Hacker News new | ask | show | jobs
by mpweiher 3688 days ago
> especially with modern UB-aggressive optimizing compilers.

You put your finger on the problem: "modern UB-aggressive optimising compilers". C, the language, is actually quite simple (if not easy). The crazy stuff that compiler writers have been doing recently while aggressively mis-reading the C standard is the problem and does make things very complicated.

Why "misreading"?

From 1.1:

"The X3J11 charter clearly mandates the Committee to codify common existing practice."

Their emphasis, not mine. So is there a mandate to use the definitions of the standard to invalidate common existing practice? Clearly not. Yet that is what is happening.

More from the standard (defining UB):

"Undefined behavior gives the implementor license not to catch certain program errors that are difficult to diagnose. It also identifies areas of possible conforming language extension: the implementor may augment the language by providing a definition of the officially undefined behaviour."

Does it say "Undefined behaviour gives implementors license to add new optimisations that break existing programs"? Clearly and unambiguously not.

See http://port70.net/~nsz/c/c89/rationale/a.html#1

1 comments

Your interpretation of "codify common existing practice" would imply that no new compiler optimizations could be implemented since 1990 (when the first version of the standard was published), as any optimization could potentially change the observable execution behavior of an erroneous program that contains UB.

> More from the standard (defining UB):

Your quote is not from the normative text of the standard, but from the non-normative rationale. Note however that it explicitly says that programs that contain undefined behaviors are erroneous, and that the implementation is not required to emit diagnostics for the UB. Pretty clearly this allows implementations to optimize erroneous programs into whatever they think is funny this week.

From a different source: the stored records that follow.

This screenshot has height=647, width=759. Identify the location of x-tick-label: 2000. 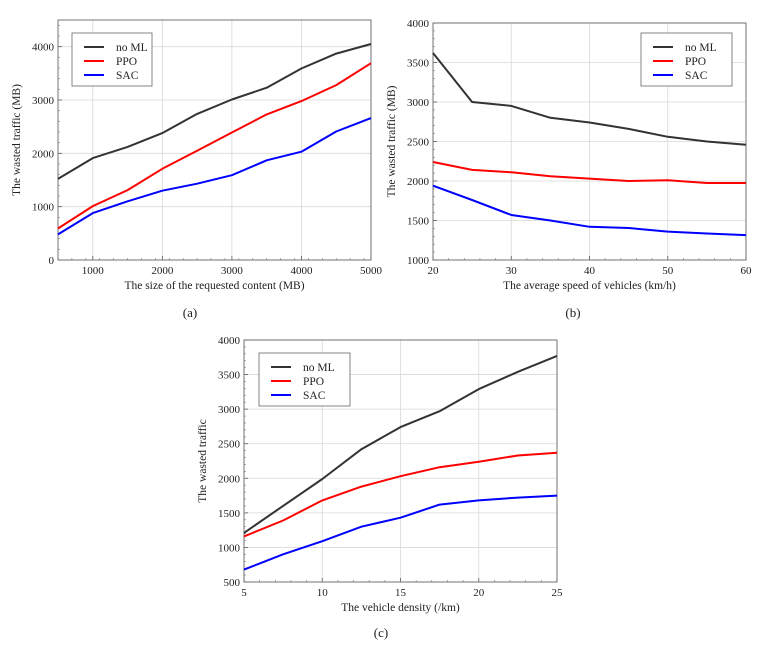
(162, 271).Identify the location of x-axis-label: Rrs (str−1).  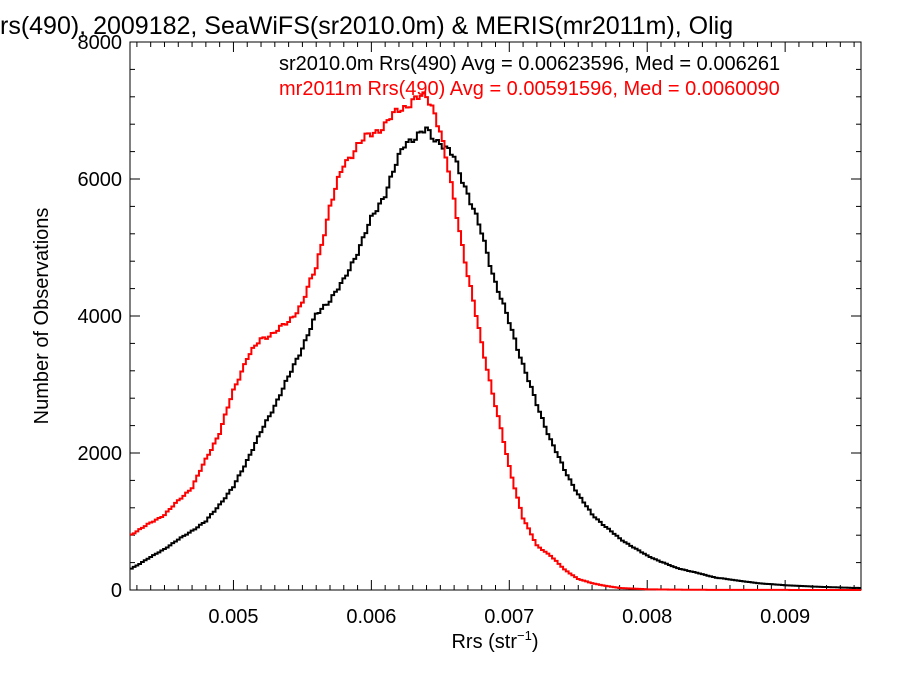
(494, 640).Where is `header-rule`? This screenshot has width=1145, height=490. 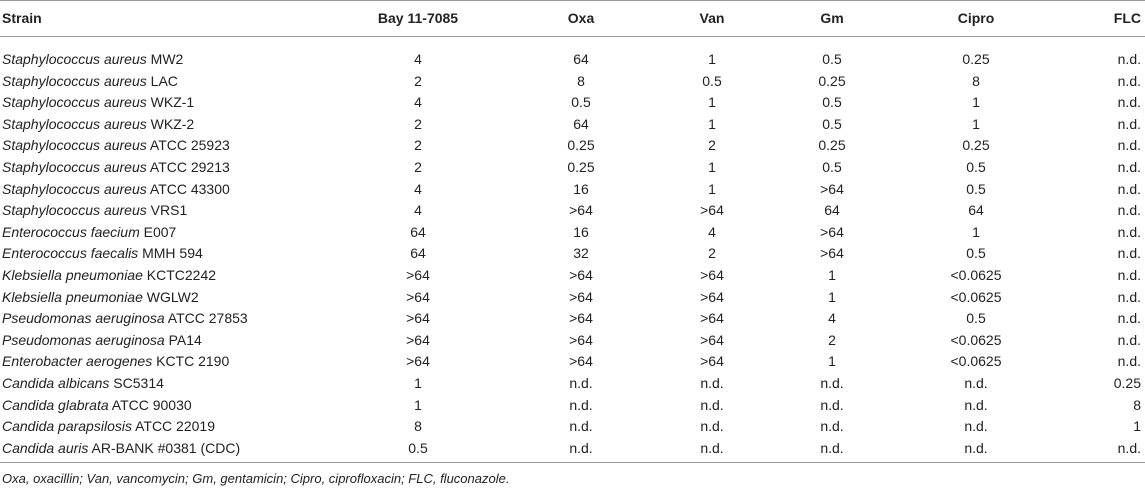 header-rule is located at coordinates (572, 36).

The normative text of the standard is pretty unambiguous:

    undefined behavior
    behavior, upon use of a nonportable or erroneous program construct or of erroneous data,
    for which this International Standard imposes no requirements
http://www.iso-9899.info/n1570.html#3.4.3
> Your interpretation of "codify common existing practice" would imply that no new compiler optimizations could be implemented since 1990

Utter nonsense. I use that word carefully, but in this case it is absolutely appropriate.

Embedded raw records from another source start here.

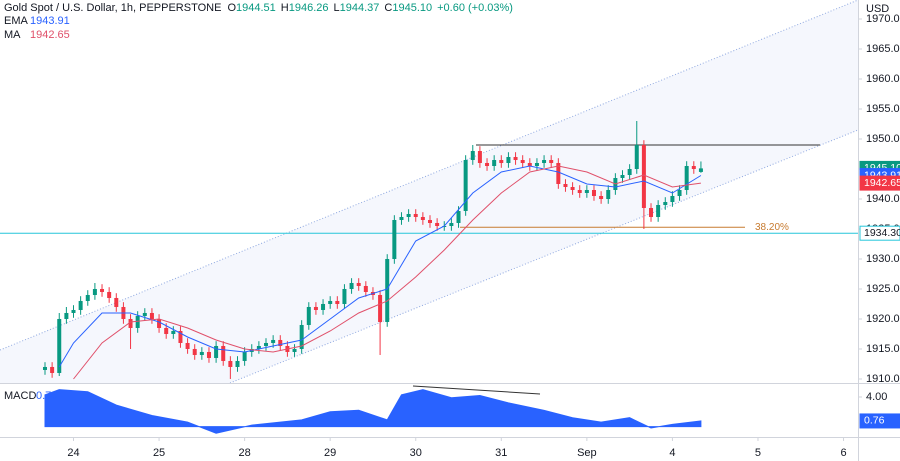  What do you see at coordinates (412, 8) in the screenshot?
I see `ohlc-c: 1945.10` at bounding box center [412, 8].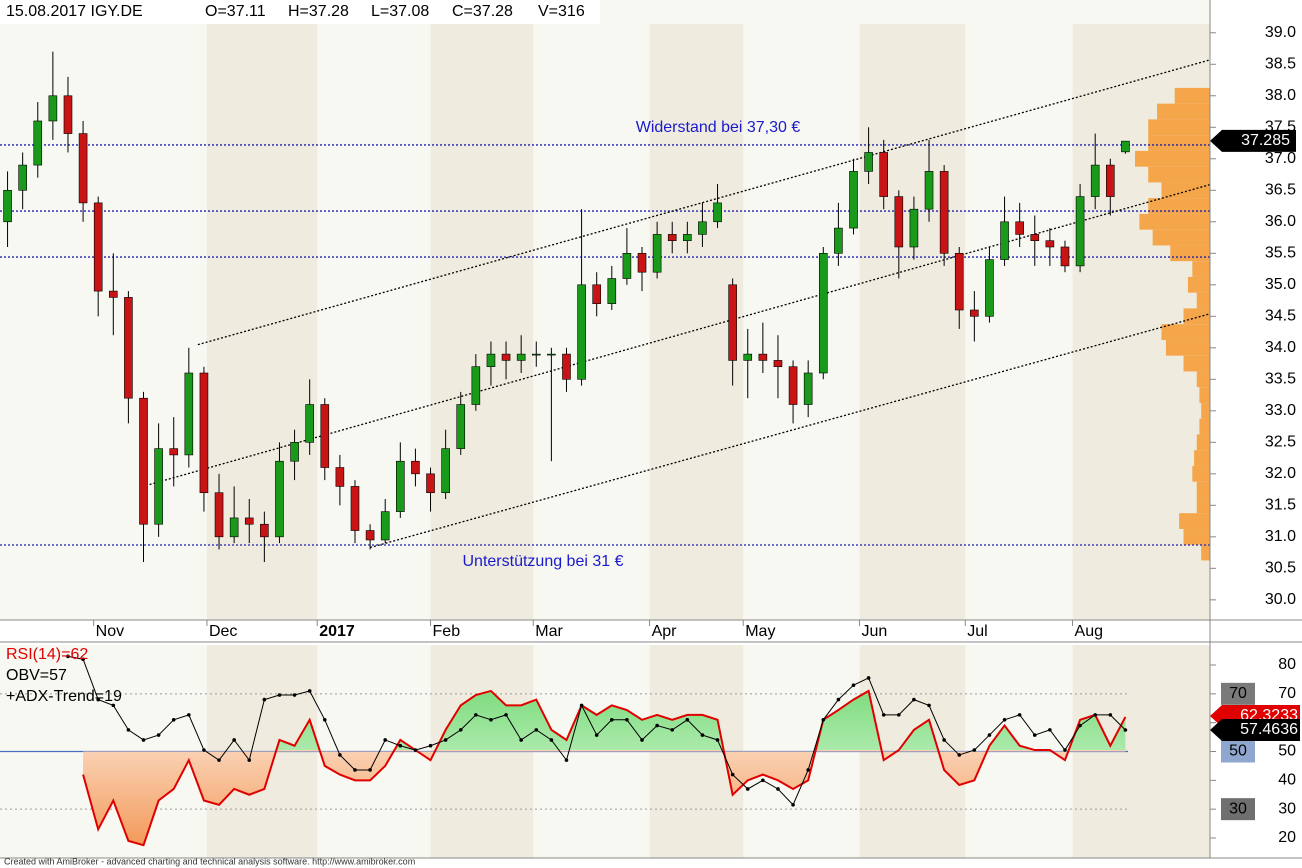 The image size is (1302, 868). Describe the element at coordinates (1255, 730) in the screenshot. I see `value-tag` at that location.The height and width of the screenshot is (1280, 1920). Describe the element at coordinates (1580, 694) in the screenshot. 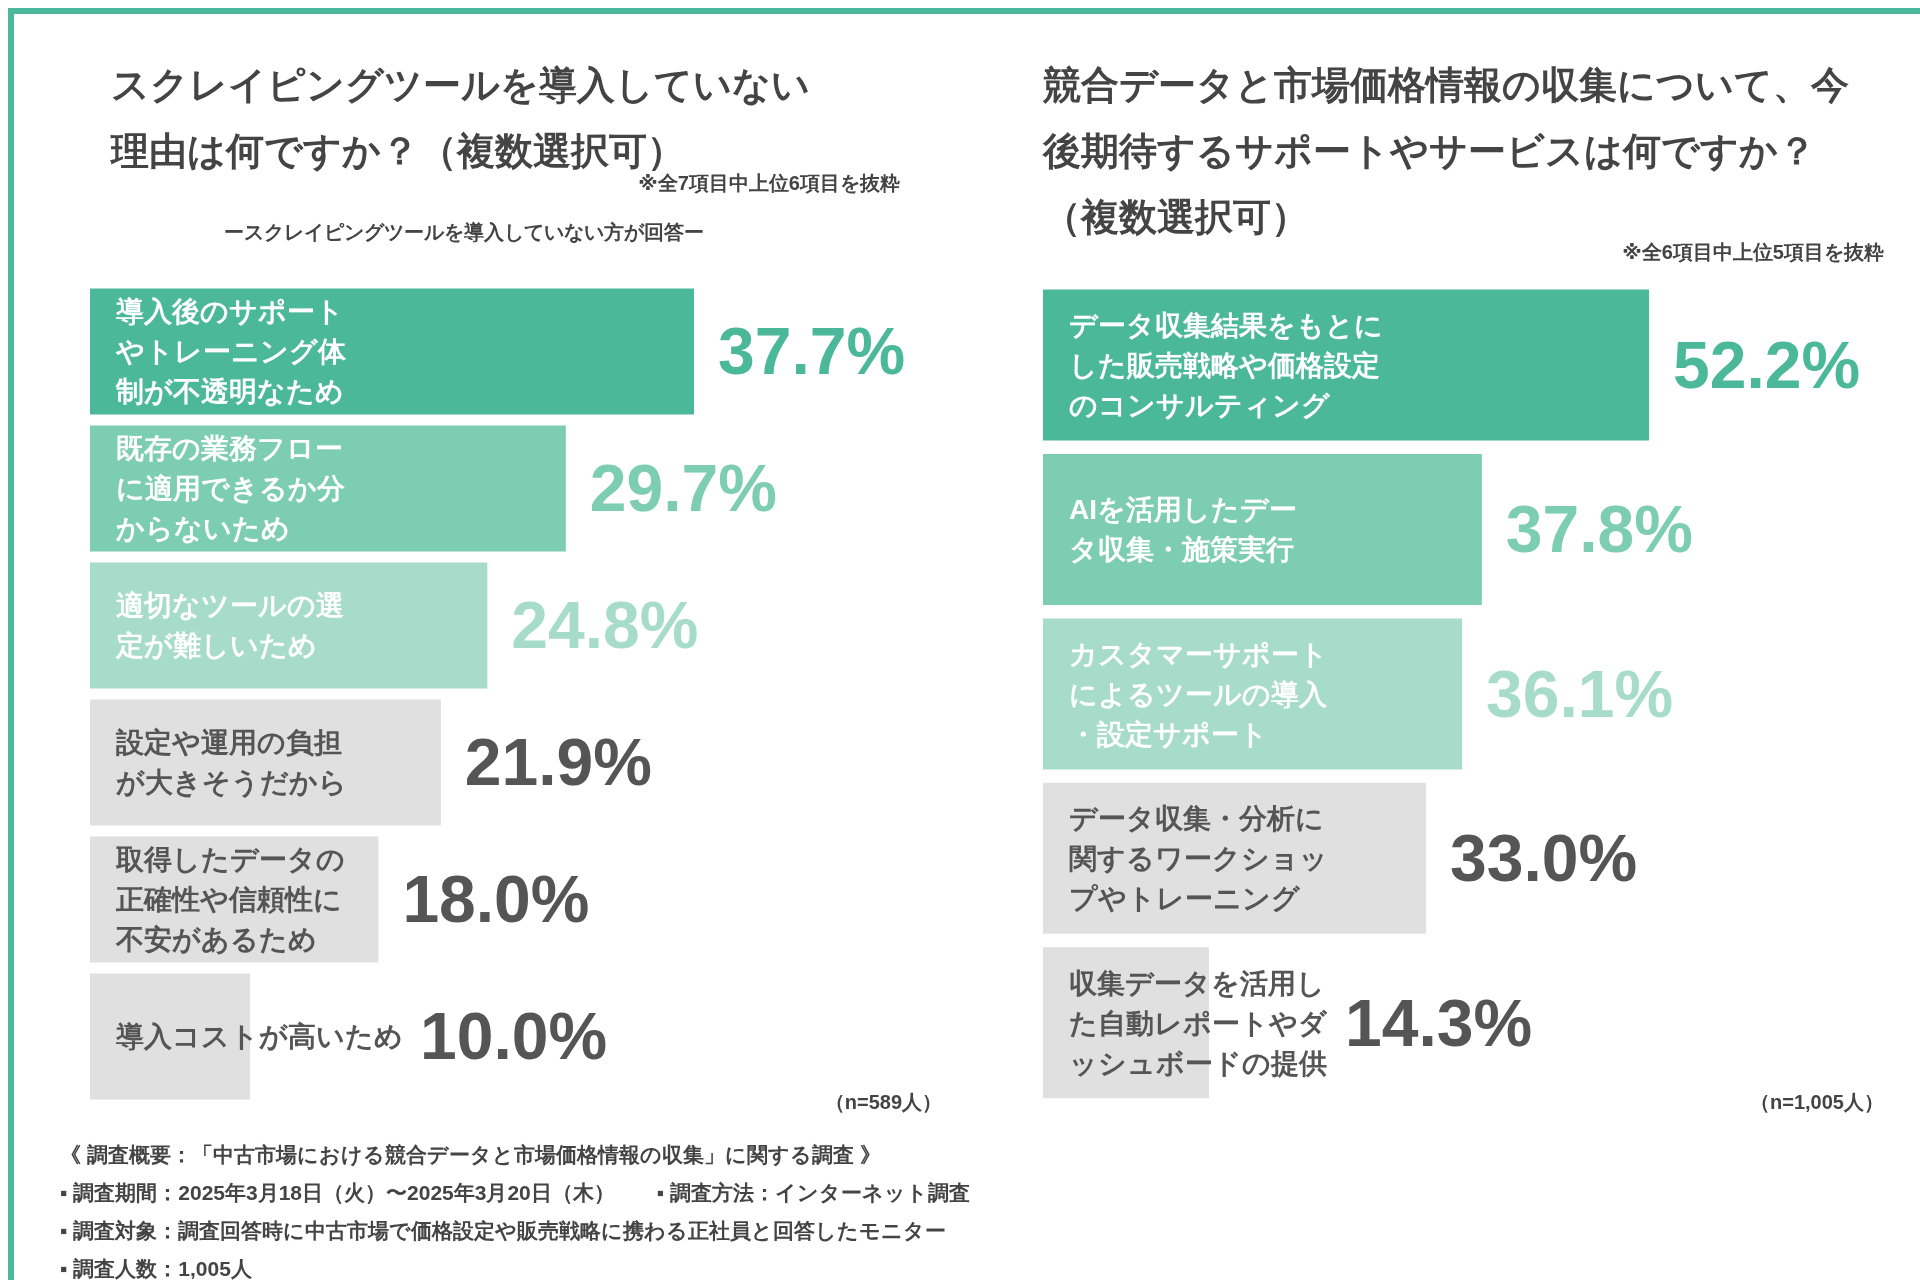

I see `data-label: 36.1%` at that location.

Compiler optimisations per an old but very useful definition aren't allowed to change the visible behaviour of programs (in terms of output, obviously they are allowed to change execution times).

For example, even just a couple of years ago the compilers I used would execute a loop that sums the first n integers. Nowadays compilers detect this and replace the loop with the result. While this isn't particularly useful, because probably the only reason you're summing the first n integers in a loop is to do some measurements, it is (a) a perfectly legal optimisation and (b) happened after 1990.

Unsurprisingly, you left out the second part of the (later) definition:

   NOTE Possible undefined behavior ranges from ignoring the situation completely with unpredictable
    results, to behaving during translation or program execution in a documented manner characteristic of the
    environment (with or without the issuance of a diagnostic message), to terminating a translation or
    execution (with the issuance of a diagnostic message).
Notably absent is "use the undefined behaviour to shave another 0.2% off my favourite benchmark".
> Unsurprisingly, you left out the second part of the (later) definition:

It is not part of the normative definition, which says "for which this International Standard imposes no requirements". In ISO standards, notes are without exception non-normative.

Although I think they really should add your proposed text as an additional example, as their current set of examples is evidently confusingly incomplete :-)

>Note however that it explicitly says that programs that contain undefined behaviors are erroneous

No it doesn't say that. It says that they are either "nonportable" or "erroneous". I'll take "nonportable" for 400, please.

As the "rationale" document points out, implementations are free to do something well-defined in the cases that the standard considers UB. For example, an implementation may document that it detects out-of-bounds array reads and these always return the value "0", and a hypothetical "C" program could rely on that. But implementations explicitly aren't required to do that, hence code that relies on a particular interpretation of UB in a particular implementation is nonportable, since it is a program written in an extended dialect of C, not ISO standard C.

Options like GCC's -fwrapv/-ftrapv and -fno-strict-aliasing are examples of language extensions that are essentially implementation defined UB.

Edit: Of course you could argue that things where hardware difference are a likely motivation such as signed integer overflow ought not to be UB in the first place, but instead left as implementation defined in the standard, but in that case your issue is with the C standard committee, not with implementers.